Packer Distances Himself From Junket Trade

james packer and john alexander


Crown Resorts’ major shareholder James Packer had a “rare and superficial” relationship with Asian junket operators.

That is what the New South Wales Independent Liquor and Gaming Authority probe heard last Friday during closing submissions.

Barrister Noel Hutley, acting for Mr Packer and his private investment company Consolidated Press Holdings, said the billionaire’s dealings with junket operators were only to build rapport to help C brown increase its market share in the high roller gaming sector.

It has been suggested Crown’s junket partners had links to organised crime in Hong Kong and Macau and laundered huge amounts of money at its Melbourne and Perth casinos.

It has also been suggested by Commissioner Patricia Bergin that Mr Packer, despite resigning from the Crown board in 2018, was the driving force behind the company’s push to lure more VIP gamblers to the venues.

“The contention that Mr Packer and CPH had some overbearing influence over the affairs of Crown Resorts is simply not supported by the evidence,” Mr Hutley said.

He asserted it could not be said that any influence Mr Packer had on the company rendered Crown unsuitable to hold the licence for its new $2.2 billion development in Sydney’s harbourside, which is slated to open next month but could be delayed, with Ms Bergin to hand down her decision in February.

“In addition, there is no evidence that Mr Packer had any adverse impact on Crown Resorts or the public interest, and in fact…Crown and its shareholders had benefited from the involvement of Mr Packer and CPH over many years,” Mr Hutley said.

Counsel assisting Adam Bell has previously urged the commissioner to recommend to ILGA that it reconsiders its approval of Mr Packer as a “close associate of the licensee,” having regard to threatening emails he sent to an unnamed businessman in 2015 around privatising Crown.

When Mr Packer testified at the inquiry, he labelled the conduct “shameful” but said his behaviour was a direct result of his battle with bipolar disorder.
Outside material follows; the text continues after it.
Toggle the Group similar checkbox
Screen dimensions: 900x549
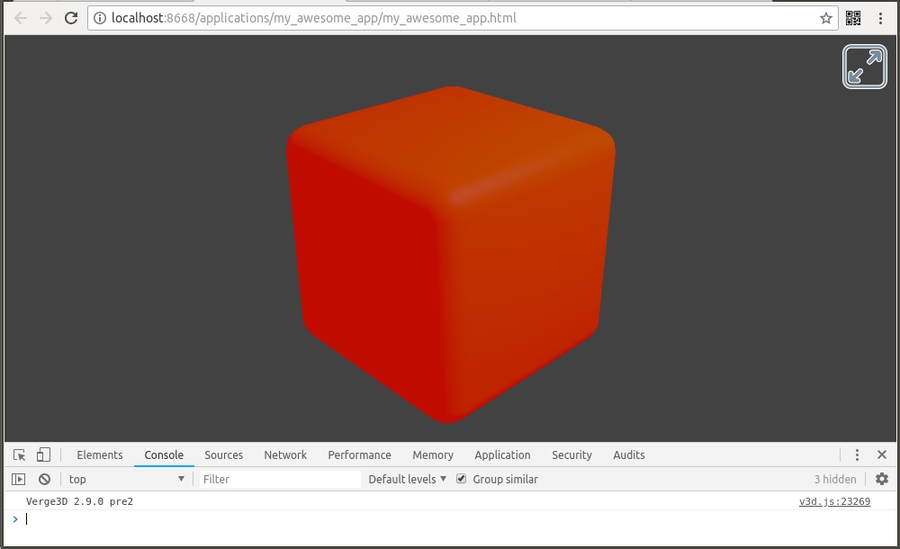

Ms Berginn questioned why Mr Packer’s mental health issues were not disclosed to the board and senior management after he stepped down as a director.

Mr Hutley said: “He left quite appropriately at that stage when he realised he wasn’t up to the job.”

The reclusive billionaire remains Crown’s biggest investor and the inquiry has heard he was given special treatment over others through a “controlling shareholder agreement” under which he and CPH were handed sensitive and confidential information.

Crown Wins Battle at Federal Court Against Junket Taxes

Crown Resorts’ battle at an NSW government inquiry remains ongoing but it is now entering into a legal battle with the Australia Taxation Office over $100 million in GST from dealings with junkets.

The Australian Financial Review reported in early November that the ATO lodged an appeal against a decision of the Federal Court that sided with Crown on whether commissions and rebates paid to junkets should fall under normal GST rules or special rules for gambling revenue.

Junkets refer to gambling promoters who organise tours for international high rollers to Crown casinos in Australia.

The legal stoush started in 2018 when Crown Resorts contested the GST rulings made by the ATo for its Melbourne and Perth casinos over several years.

In September, Justice Jennifer Davies ruled in favour of Crown, but the ATO now says her judgment should be put aside.

The ATO said Justice Davies erred in her judgment that the relationships between junkets and casinos were “one integrated and indivisible transaction” and that the “commissions and rebates” should be considered a separate contract unrelated to gambling.

The issue turned on the interpretation of how the revenue stream between Crown and junkets – external companies that provide trips for international high rollers to casinos in exchange for commissions and rebates from wins and losses – should be constructed.

Crown said its use of junket operators should be taxed under a section of GST legislation that applies a tax to the margin of the operator of gambling services to avoid the complexity of calculating the GST liability for every bet wagered minus what is paid out.

But the ATO contended that as Crown paid commissions and rebates to junkets which were in turn used for promotional activities, the transaction could not be considered a typical gambling activity and fell under normal GST rules.